Company Name Normalization Isn't Enough for Fuzzy Matching

Sami Yaseen

Every entity-resolution tool ships legal-form normalization. None of it fixes the false positives resulting from matching based on common words like Group, Holdings, Solutions etc. These are meaningful business words that can't be normalized, and token weighting is what closes the gap.

Standard fuzzy-matching algorithms fail on company name records for a structural reason: they treat every token as equal evidence. Weighted token matching uses Inverse Document Frequency (IDF) rarity weights to fix that. No per-token normalization lists, no per-domain tuning.

Assuming you've handled the Ltd/Limited problem and normalized your legal forms, your fuzzy matcher still rates "Acme Group Ltd" and "Beta Group Ltd" (pair A) as more similar than "Acme Group Ltd" and "Acme Holdings Ltd" (pair B). On every standard similarity algorithm (Jaccard, Cosine, Jaro, Jaro Winkler, Sorensen-Dice), pair A scores higher than pair B. The matcher is doing exactly what it was designed to do, and that's the problem.

The setup

Try this using your preferred fuzzy matching algorithm. Run two pairs of company names:

Pair A: Acme Group Ltd vs Beta Group Ltd

Pair B: Acme Group Ltd vs Acme Holdings Ltd

Pair A is two unrelated companies. Pair B is plausibly the same group, possibly the same company. Pair B should score higher. Here's what every standard fuzzy matcher actually says, with match threshold 80% similarity, distance ≤ 3, phonetic codes equal. Cell colored 🟢 above-threshold; 🔴 below-threshold:

Algorithm	Pair A: should NOT match	Pair B: should match	What goes wrong
Cosine (char n-gram)	🔴 69.2%	🔴 48.5%	🔴 Recall problem: misses the real match (pair B)
Jaccard (char n-gram)	🔴 52.9%	🔴 31.8%	↑
Sorensen-Dice	🔴 69.2%	🔴 48.3%	↑
Levenshtein distance	🔴 4	🔴 8	↑
Cologne phonetic	🔴 different encoding	🔴 different encoding	↑
Jaro	🟢 85.7% ⚠	🔴 70.1%	🔴 Both problems: accepts pair A (false positive) AND misses pair B
Jaro Winkler	🟢 85.7% ⚠	🟢 82.1%	🔴 Precision problem: accepts pair A even though it shouldn't
Weighted token matcher	🔴 ~13%	🟢 ~84%	🟢 Gets both right

⚠ = matcher said match when it shouldn't have (false positive on the unrelated pair).

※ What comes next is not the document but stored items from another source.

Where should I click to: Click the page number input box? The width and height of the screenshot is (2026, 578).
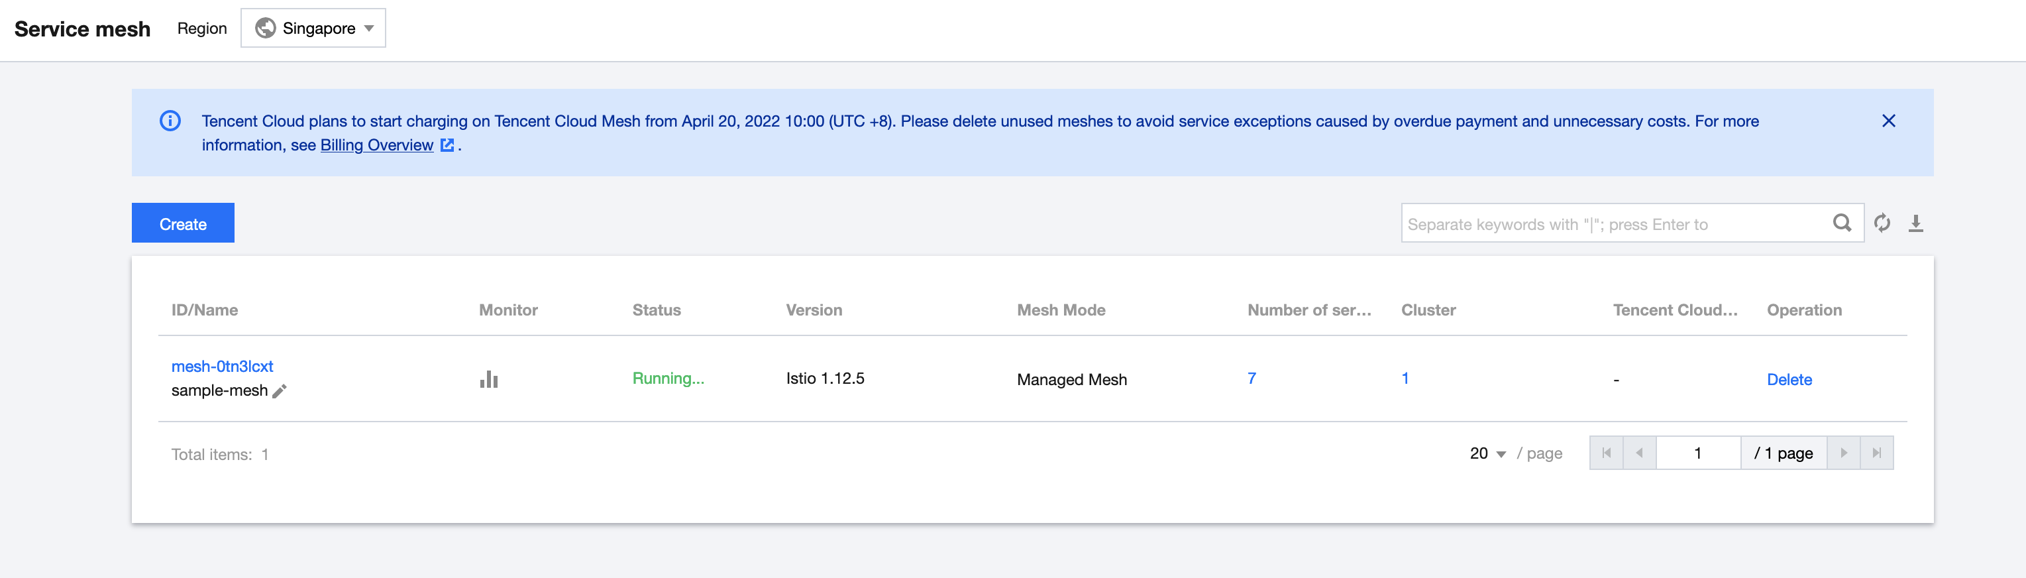pyautogui.click(x=1697, y=453)
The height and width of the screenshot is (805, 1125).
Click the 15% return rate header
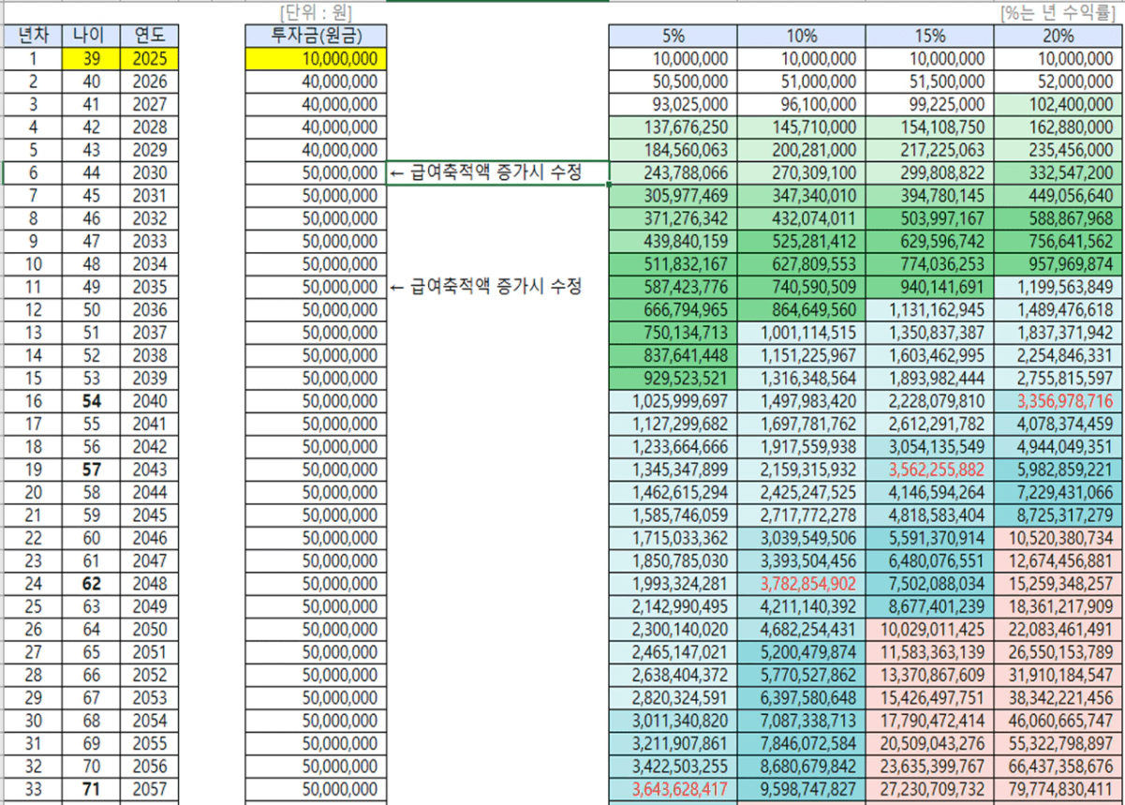[929, 37]
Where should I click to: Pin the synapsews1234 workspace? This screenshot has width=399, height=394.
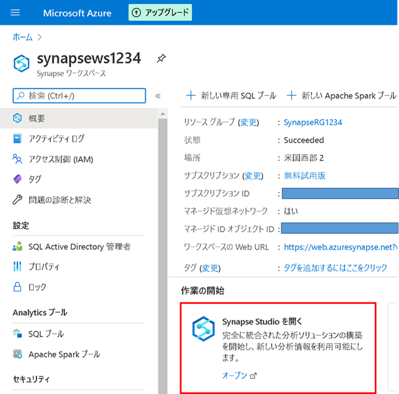tap(161, 59)
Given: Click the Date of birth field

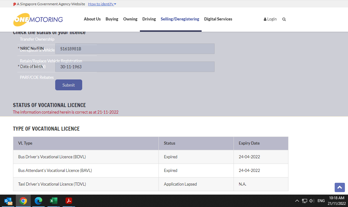Looking at the screenshot, I should pyautogui.click(x=135, y=67).
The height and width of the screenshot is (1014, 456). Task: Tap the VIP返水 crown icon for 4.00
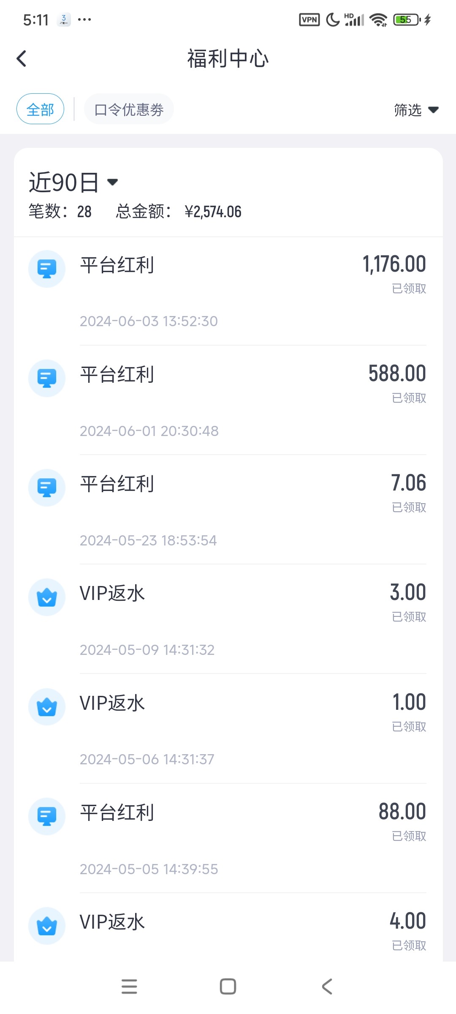click(47, 926)
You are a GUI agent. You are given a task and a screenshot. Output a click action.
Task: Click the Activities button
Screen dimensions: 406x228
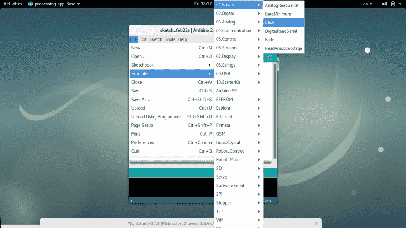point(13,4)
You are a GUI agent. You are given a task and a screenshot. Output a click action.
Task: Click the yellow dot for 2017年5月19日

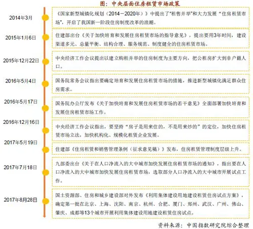(x=46, y=150)
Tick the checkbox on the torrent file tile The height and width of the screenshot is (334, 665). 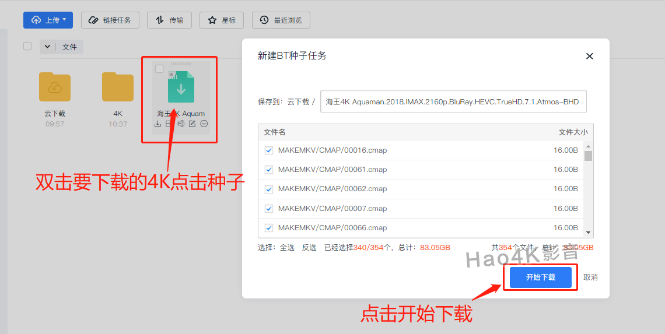(159, 69)
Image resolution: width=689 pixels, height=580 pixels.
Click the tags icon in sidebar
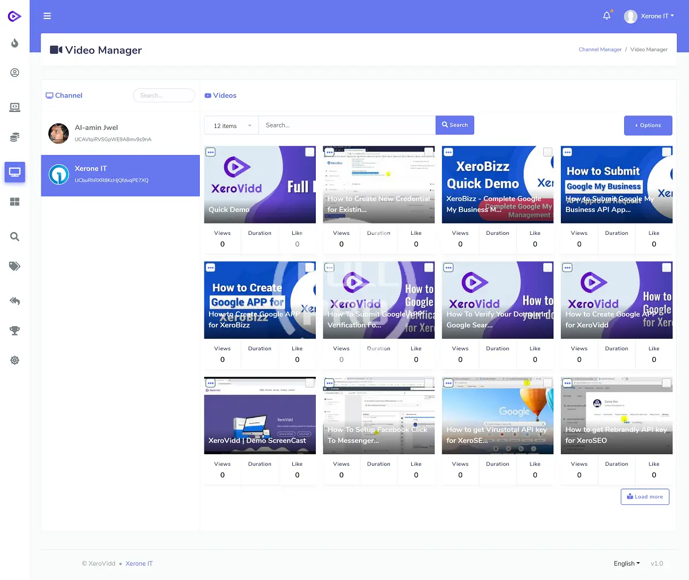pos(15,266)
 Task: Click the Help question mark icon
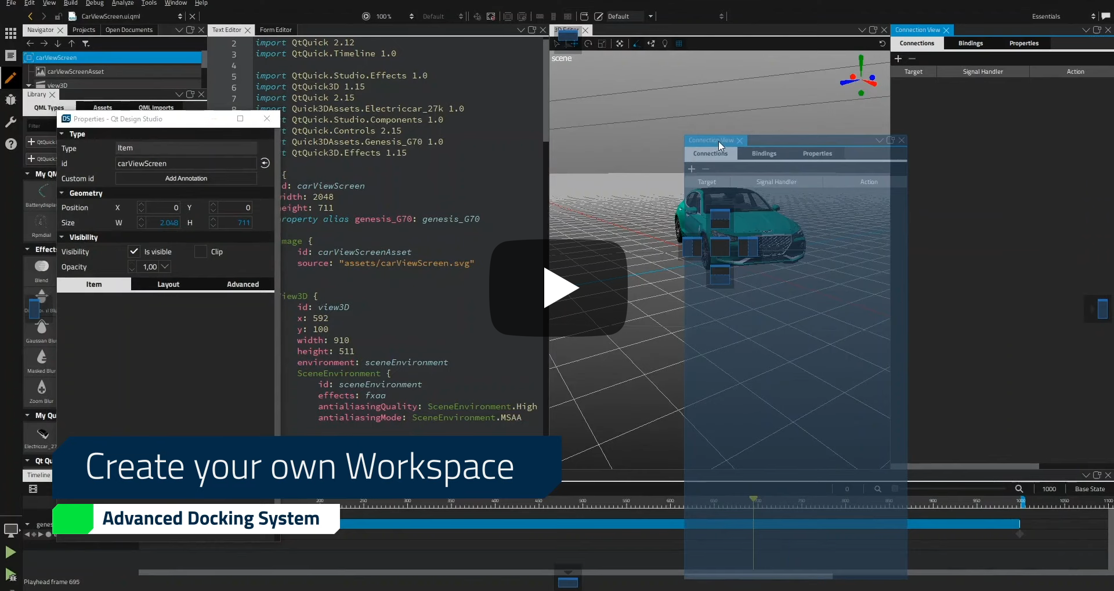click(x=10, y=144)
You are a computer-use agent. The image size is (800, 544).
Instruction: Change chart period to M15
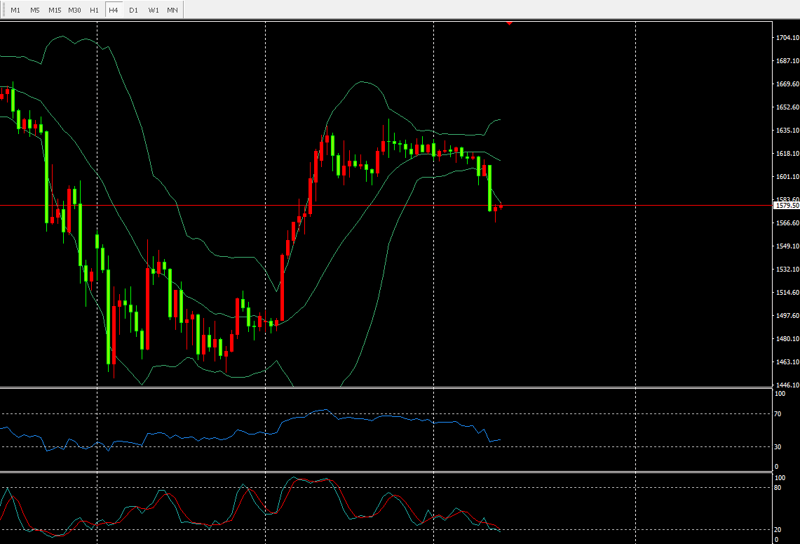tap(55, 11)
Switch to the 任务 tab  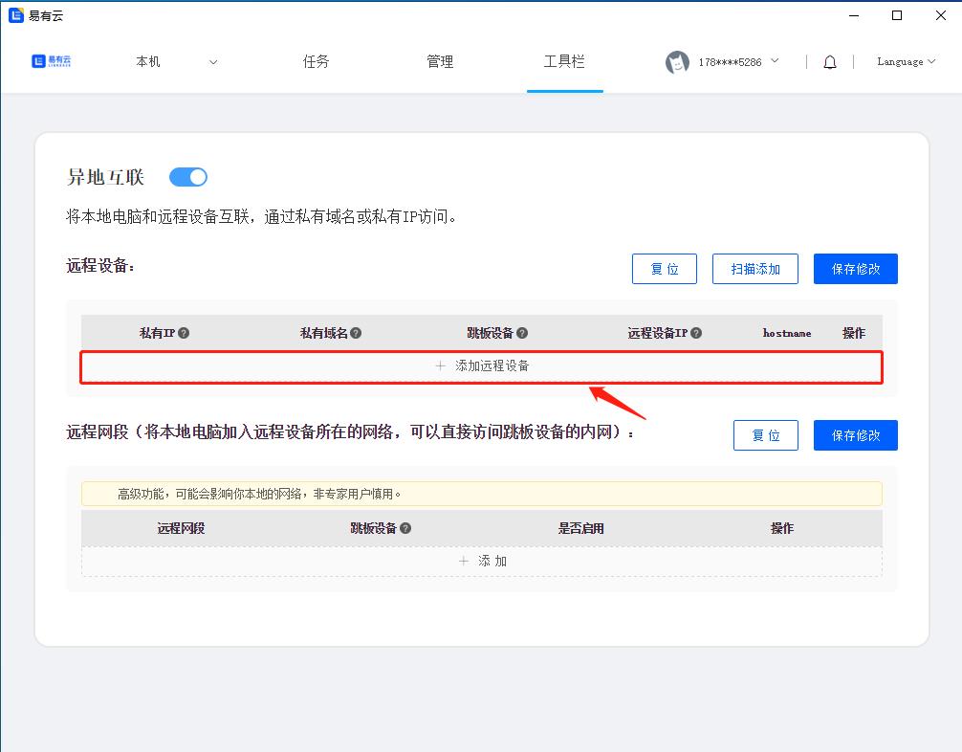(x=316, y=62)
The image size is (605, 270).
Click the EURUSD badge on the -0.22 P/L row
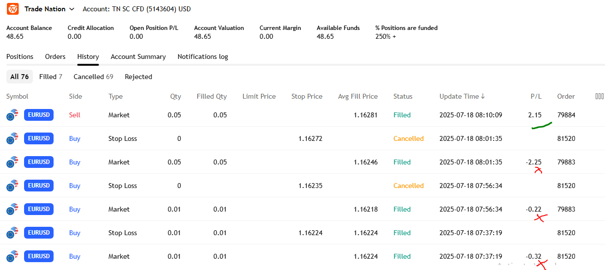point(39,209)
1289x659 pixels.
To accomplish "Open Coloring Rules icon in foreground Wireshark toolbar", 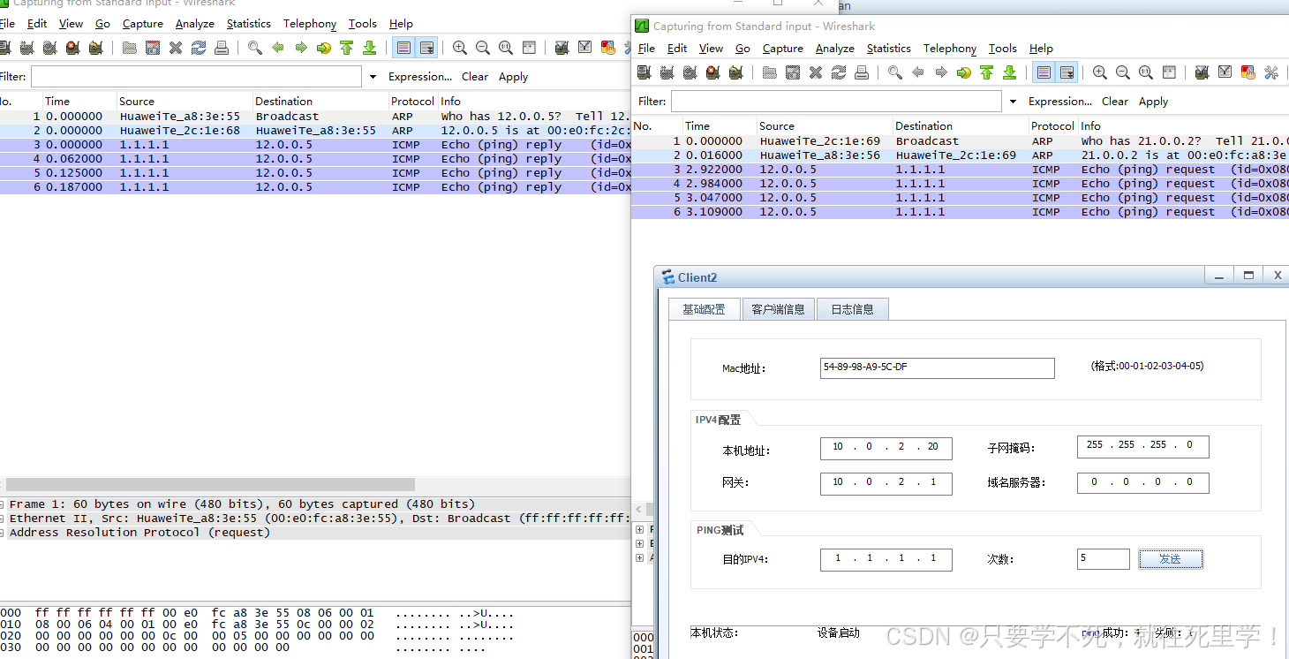I will [1248, 72].
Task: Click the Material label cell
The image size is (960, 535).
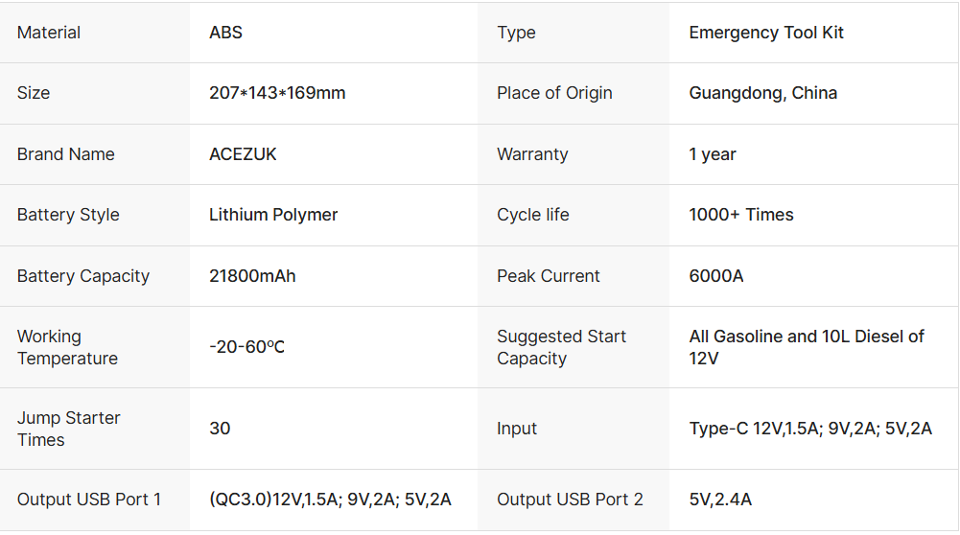Action: point(49,33)
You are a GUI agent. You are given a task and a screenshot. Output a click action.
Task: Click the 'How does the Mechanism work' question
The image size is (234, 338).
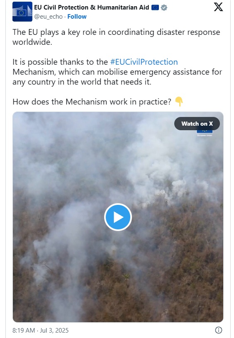tap(92, 102)
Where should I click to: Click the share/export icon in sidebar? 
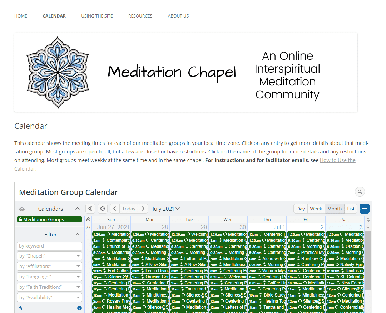[x=20, y=308]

Verify these numbers yourself in Tilores's free fuzzy-matching comparison tool: pair A and pair B. The weighted token matcher row uses sensible illustrative token-frequency weights.

There's no threshold that fixes both. Lower the threshold to catch pair B and you also accept pair A as a false positive. Raise it to reject pair A and you lose pair B. With these algorithms, you pick between bad precision (wrong matches) and bad recall (missed matches) on exactly the kind of records entity matching is supposed to handle.

Only the weighted token matcher gets both right. Acme is doing the work in pair B; Group and Ltd contribute almost nothing in pair A. The 80% threshold lands cleanly between the two scores: pair A rejected at ~13%, pair B accepted at ~84%. Both decisions correct, with room to spare in either direction.

The standard matchers aren't broken. Jaccard, Dice, Cosine, Jaro Winkler are all doing exactly what they're defined to do: count or measure shared characters and tokens, whilst ignoring which characters and tokens are actually present. And for company names, or any short natural-language identifier, that's exactly the wrong thing to count.

This issue is most acute with company names, where reliable addresses often aren't there to begin with. The same problem is there with person names. Smith and Garcia hide the matching signal of rare names that actually identify someone. With addresses, a house number plus a rare street name carries the signal whilst Street, Avenue, Road are not unique to the address.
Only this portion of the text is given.